- Work instructions
Across the records below, how many lines include the string "value"? State the number and nothing more.

- Given data
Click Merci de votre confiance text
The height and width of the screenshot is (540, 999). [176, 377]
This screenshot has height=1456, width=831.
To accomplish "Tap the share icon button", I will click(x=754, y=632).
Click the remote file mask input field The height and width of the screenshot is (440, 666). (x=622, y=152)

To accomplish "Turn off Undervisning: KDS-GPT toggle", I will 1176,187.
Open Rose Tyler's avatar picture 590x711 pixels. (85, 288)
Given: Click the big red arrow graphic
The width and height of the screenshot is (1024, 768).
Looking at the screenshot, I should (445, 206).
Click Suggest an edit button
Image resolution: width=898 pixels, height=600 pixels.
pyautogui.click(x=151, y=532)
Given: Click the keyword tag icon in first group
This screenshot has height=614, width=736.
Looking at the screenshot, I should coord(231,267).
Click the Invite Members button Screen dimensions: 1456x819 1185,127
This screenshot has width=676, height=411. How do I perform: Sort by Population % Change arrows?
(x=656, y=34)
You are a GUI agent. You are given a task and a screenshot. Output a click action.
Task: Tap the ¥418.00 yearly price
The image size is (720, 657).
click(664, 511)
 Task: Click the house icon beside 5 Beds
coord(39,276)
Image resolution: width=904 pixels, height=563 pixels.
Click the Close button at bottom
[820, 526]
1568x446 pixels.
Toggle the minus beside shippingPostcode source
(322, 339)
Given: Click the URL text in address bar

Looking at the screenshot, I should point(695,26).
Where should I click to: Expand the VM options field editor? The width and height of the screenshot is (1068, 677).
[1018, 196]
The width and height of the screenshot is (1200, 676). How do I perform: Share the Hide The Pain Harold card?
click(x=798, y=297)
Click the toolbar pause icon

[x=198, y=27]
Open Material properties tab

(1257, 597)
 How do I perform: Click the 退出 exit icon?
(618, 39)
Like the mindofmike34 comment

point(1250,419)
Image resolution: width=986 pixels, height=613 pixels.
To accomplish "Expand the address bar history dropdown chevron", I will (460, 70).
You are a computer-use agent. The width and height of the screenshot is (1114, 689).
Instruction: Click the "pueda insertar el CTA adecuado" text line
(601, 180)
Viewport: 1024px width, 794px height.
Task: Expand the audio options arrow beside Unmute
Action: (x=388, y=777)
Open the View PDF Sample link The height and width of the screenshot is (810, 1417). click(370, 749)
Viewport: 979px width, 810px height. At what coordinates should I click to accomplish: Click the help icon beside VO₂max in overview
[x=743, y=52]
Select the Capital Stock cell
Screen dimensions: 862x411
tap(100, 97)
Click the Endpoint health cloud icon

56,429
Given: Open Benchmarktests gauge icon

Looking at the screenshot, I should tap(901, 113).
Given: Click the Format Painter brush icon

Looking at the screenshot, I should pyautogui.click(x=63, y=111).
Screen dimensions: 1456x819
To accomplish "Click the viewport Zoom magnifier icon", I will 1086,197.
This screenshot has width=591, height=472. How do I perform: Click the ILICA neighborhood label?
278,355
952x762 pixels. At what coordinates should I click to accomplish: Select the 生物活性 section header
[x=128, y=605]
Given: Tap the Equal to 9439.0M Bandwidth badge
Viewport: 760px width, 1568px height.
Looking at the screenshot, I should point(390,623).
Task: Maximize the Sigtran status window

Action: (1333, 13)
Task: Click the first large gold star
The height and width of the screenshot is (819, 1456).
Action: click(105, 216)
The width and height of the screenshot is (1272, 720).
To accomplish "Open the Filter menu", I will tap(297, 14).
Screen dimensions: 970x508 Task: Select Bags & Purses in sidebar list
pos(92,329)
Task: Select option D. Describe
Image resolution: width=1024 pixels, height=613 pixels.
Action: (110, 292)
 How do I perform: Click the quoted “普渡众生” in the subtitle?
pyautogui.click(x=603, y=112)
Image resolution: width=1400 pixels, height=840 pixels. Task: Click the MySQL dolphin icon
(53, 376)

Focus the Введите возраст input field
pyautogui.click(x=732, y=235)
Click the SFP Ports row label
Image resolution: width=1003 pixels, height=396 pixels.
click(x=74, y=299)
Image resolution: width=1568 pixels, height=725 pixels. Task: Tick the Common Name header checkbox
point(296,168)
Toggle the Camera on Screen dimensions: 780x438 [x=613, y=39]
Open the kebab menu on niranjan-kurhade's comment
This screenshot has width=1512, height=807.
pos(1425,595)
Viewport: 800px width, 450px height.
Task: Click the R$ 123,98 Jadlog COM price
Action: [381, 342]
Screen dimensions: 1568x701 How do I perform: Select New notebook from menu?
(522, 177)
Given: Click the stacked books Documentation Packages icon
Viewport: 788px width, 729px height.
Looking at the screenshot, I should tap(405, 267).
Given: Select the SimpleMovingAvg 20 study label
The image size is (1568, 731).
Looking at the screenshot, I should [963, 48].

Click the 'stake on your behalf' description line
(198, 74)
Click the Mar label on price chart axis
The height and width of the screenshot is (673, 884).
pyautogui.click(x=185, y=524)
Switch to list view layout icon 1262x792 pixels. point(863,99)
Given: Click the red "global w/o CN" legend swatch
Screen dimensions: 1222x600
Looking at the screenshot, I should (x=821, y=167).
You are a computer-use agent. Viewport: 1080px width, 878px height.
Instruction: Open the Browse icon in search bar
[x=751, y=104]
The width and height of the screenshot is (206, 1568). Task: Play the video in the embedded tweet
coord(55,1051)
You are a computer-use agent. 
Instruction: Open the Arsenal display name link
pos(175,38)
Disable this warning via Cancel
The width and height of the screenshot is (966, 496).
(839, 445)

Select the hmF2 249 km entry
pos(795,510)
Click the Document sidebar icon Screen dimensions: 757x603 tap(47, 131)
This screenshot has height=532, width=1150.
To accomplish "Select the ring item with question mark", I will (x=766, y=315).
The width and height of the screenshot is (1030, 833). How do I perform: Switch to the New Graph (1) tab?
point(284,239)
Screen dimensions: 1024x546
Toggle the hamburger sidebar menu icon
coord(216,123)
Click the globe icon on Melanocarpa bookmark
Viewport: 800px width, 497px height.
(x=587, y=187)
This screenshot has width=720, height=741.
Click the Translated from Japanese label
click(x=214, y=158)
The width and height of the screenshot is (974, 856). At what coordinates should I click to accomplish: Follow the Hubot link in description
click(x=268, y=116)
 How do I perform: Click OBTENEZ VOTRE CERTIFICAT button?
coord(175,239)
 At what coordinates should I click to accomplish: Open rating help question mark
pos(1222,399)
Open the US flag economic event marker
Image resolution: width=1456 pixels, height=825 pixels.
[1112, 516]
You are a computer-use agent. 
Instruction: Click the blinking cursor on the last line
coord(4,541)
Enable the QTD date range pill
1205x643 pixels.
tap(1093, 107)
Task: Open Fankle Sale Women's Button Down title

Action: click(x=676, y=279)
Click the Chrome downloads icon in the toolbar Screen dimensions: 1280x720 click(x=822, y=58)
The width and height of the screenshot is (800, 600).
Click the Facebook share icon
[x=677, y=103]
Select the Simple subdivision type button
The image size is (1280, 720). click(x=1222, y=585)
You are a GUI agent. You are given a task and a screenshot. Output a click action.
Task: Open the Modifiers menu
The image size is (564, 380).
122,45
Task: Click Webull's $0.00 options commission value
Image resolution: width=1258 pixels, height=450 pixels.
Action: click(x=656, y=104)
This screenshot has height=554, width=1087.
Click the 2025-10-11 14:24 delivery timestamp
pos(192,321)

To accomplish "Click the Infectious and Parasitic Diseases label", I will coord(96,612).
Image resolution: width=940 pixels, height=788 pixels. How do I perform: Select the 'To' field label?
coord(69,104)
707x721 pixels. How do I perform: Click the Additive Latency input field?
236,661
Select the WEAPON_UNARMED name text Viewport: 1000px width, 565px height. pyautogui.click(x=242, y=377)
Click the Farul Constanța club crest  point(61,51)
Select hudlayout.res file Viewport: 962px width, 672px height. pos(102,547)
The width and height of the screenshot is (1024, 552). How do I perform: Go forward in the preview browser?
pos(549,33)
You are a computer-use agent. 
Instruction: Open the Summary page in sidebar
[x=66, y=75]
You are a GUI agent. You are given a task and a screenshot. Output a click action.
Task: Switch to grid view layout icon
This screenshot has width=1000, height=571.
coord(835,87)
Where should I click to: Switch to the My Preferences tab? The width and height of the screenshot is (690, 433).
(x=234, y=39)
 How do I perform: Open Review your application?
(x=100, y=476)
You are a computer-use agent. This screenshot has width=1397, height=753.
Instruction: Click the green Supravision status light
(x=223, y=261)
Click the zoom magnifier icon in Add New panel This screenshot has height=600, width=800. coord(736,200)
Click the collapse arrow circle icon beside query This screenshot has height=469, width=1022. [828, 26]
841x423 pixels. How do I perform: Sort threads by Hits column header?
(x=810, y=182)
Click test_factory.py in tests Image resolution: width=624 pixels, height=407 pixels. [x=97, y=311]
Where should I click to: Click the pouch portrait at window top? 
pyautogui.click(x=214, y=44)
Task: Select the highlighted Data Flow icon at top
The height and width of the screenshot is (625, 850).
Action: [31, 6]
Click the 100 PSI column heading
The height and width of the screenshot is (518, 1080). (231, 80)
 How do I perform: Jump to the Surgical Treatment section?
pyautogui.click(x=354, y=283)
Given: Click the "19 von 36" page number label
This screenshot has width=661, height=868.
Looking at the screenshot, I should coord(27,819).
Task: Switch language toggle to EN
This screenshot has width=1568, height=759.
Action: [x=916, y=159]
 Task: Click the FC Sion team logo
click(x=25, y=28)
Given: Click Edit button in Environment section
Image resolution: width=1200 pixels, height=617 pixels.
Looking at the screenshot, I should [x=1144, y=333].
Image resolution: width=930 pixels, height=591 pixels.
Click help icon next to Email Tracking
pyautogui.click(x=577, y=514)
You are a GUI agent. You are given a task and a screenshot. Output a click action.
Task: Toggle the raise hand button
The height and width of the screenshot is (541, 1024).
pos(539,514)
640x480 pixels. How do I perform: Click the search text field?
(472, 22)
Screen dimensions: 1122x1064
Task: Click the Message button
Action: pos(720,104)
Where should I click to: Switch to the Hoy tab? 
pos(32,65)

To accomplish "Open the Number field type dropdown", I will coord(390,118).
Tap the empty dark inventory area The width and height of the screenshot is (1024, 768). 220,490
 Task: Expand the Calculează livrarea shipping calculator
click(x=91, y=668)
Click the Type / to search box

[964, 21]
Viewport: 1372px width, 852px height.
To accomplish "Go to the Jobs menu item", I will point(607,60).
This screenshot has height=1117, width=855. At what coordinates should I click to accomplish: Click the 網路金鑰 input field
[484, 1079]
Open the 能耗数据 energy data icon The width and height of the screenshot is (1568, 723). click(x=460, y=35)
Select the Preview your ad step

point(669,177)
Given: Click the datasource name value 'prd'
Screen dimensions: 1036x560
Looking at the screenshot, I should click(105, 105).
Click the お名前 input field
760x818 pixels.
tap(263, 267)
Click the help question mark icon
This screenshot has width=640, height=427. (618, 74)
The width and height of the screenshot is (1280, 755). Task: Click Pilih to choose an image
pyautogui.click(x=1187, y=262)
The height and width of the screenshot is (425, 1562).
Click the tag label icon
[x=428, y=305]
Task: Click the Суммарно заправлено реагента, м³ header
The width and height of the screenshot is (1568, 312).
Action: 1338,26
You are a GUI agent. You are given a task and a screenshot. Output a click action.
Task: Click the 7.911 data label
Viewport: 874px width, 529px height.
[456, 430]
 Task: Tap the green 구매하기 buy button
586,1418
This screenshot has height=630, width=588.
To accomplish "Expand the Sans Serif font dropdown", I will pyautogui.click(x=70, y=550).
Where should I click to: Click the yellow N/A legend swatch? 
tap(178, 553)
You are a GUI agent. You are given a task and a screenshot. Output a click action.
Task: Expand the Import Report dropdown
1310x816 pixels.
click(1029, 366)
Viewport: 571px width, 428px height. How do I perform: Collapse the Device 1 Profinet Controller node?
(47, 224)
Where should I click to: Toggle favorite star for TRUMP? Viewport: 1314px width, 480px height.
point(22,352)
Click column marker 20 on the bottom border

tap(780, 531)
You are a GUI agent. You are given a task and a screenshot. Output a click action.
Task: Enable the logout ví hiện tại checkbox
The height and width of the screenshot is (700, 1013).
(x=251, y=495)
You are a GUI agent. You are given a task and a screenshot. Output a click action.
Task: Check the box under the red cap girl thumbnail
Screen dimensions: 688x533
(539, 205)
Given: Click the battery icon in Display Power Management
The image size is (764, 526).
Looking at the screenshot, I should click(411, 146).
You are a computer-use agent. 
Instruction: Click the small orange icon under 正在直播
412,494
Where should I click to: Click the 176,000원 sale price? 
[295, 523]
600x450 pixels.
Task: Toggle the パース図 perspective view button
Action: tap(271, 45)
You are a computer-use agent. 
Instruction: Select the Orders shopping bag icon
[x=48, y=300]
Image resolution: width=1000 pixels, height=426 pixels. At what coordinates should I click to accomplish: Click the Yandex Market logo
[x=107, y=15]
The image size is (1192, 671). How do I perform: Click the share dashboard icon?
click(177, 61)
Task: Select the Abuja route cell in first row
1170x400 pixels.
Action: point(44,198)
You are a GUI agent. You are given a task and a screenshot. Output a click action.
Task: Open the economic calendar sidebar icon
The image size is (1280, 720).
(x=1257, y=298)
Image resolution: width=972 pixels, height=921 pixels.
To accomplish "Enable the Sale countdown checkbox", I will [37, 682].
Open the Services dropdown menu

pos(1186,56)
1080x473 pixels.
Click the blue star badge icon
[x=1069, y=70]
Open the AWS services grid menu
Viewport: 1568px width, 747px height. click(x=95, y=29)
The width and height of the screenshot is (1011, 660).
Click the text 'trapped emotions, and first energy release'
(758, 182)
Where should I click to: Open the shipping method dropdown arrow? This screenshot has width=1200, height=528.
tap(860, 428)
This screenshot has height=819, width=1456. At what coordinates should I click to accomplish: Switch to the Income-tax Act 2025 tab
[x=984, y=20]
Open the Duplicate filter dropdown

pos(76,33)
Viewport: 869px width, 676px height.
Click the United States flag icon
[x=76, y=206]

- Solved exercise
2